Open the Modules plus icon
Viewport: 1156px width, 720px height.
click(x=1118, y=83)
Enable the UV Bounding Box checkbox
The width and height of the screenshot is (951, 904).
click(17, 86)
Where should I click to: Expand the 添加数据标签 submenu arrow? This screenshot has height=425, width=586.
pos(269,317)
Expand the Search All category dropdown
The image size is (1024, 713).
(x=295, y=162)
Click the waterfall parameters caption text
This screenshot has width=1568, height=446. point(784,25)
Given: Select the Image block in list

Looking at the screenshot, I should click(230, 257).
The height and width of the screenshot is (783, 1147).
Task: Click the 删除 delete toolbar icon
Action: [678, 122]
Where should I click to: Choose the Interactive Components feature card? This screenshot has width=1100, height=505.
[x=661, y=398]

*-*-*

TASK TO CARRY OUT ▸
Copy out the rows above, starting at the line that contains "Enable the UV Bounding Box checkbox" and ending at the last line of the rows, without changing anything.

OUTPUT OF THE EXERCISE ▸
Enable the UV Bounding Box checkbox
The width and height of the screenshot is (951, 904).
click(17, 86)
Where should I click to: Expand the 添加数据标签 submenu arrow? This screenshot has height=425, width=586.
pos(269,317)
Expand the Search All category dropdown
The image size is (1024, 713).
(x=295, y=162)
Click the waterfall parameters caption text
This screenshot has width=1568, height=446. point(784,25)
Given: Select the Image block in list

Looking at the screenshot, I should click(230, 257).
The height and width of the screenshot is (783, 1147).
Task: Click the 删除 delete toolbar icon
Action: [678, 122]
Where should I click to: Choose the Interactive Components feature card? This screenshot has width=1100, height=505.
[x=661, y=398]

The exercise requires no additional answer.